差出人は、二年前に持ち家も売って、家族で異国の地に移住していった友人の年若い奥様。

慣れない異国の地での生活が最初は大変だったこと、探したけれど仕事がなくて、今は語学学校に通っていること、それでも子供達はすっかり現地の学校に慣れて楽しんでいること、好きなピアノを自己流だが続けていること、旦那は相変わらず忙しくても充実した生活を送っていること、などなど。

詳細に渡り、とても丁寧に近況が綴られている。彼女に会ったことは、恐らく数回程度。二度ほどご家庭に夕食に呼ばれている。けれども、いつも大勢だし、直接の知り合いは旦那の方なので、特にこれといって話すことはなかった。

いや、そんなことはないか。記憶を掘り起こしてみれば、女性同士の集まりで何度も会っているし、子供の教育のことでも、何度もメールの交換をしている。いやはや、記憶とは全く自分に都合が良いようにできているらしい。

ただ、引っ越していく前の二年間ぐらいは、ほとんど会う機会もなかったので、やはり四年ぶりと言ってもいいか。

とにかく、その彼女からのメールに、旦那の近況を伝える場所で、今彼がパリに出張に行っていること、その後、東欧に出張し、戻ってきたら、息子のサッカーの遠征試合に家族一緒に行くこと、が書いてあった。

そうか。

もしかしたら、彼女は全く気にしないで、本当に純粋に近況を伝えたかったのかもしれない。しかし、穿った見方をすれば、牽制とはとれまいか。

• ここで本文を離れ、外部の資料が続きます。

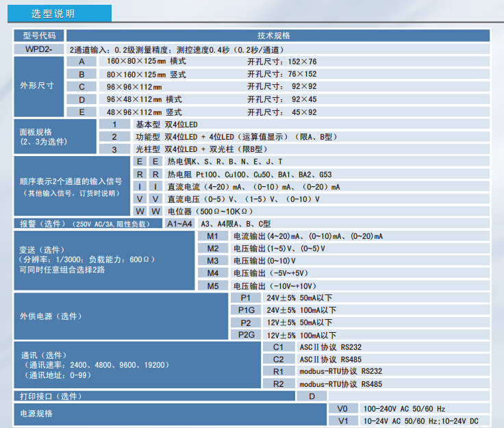The image size is (504, 428).
Task: Click the 选型说明 title heading
Action: click(53, 14)
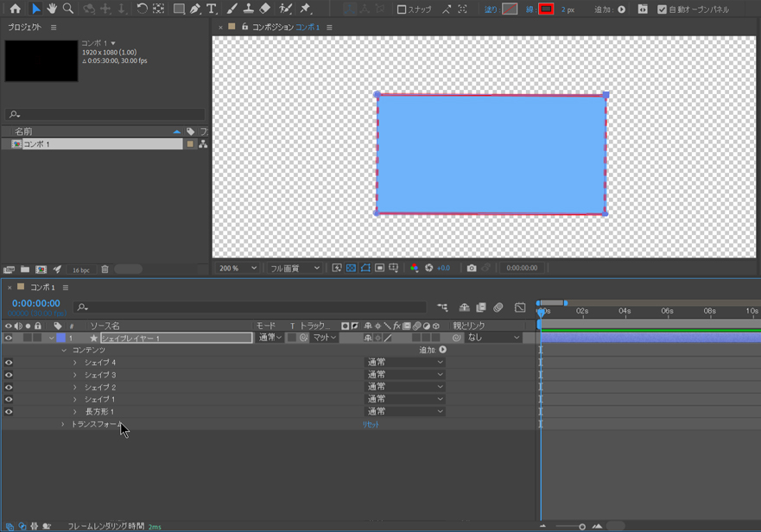Image resolution: width=761 pixels, height=532 pixels.
Task: Take a snapshot with camera icon
Action: tap(472, 269)
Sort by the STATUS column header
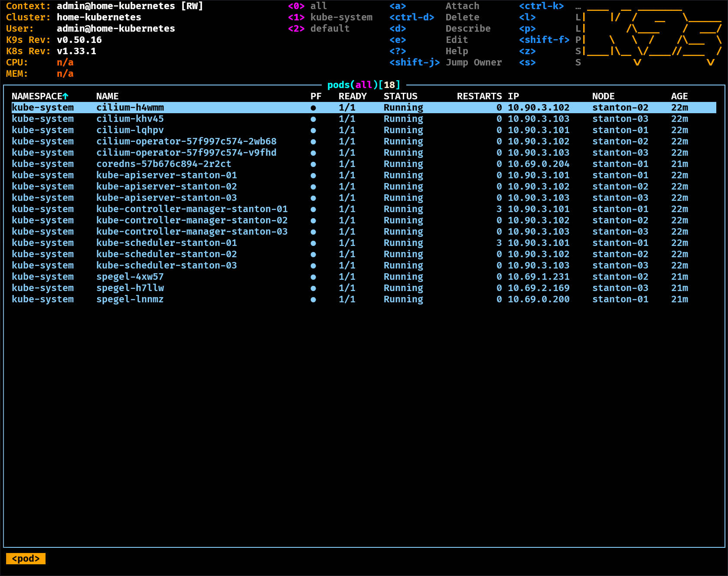 pyautogui.click(x=400, y=96)
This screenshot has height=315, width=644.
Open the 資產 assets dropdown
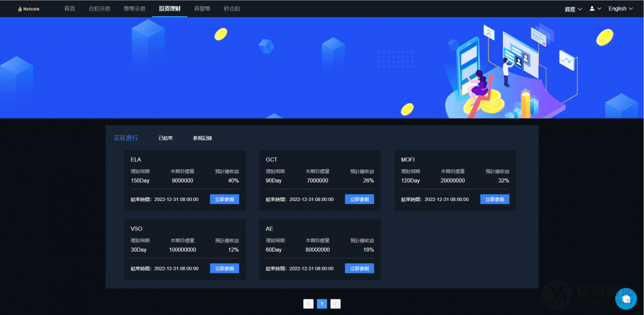pos(573,9)
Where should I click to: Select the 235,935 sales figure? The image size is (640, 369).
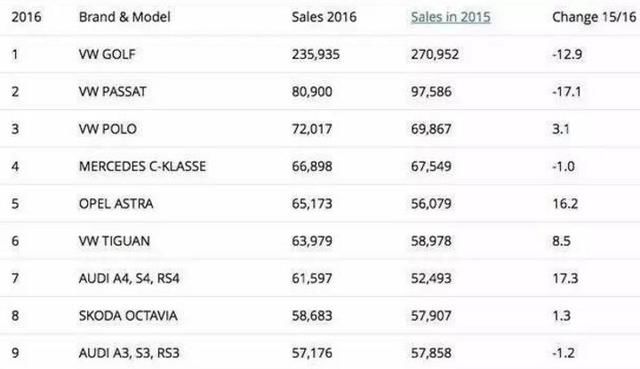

ただ、たとえそれが牽制の意味合いを持ったメッセージだとしても、実は彼女が思ってもいない、別の効果をもたらしたことは、彼女自身気が付かなかっただろう。

それは、他ならぬ彼からのメッセージ。

彼の真剣な思いが伝わってきて、真面目な彼らしいと微笑んでしまう。

男女の友情とは、時に危うい。だから、貴重で尊い。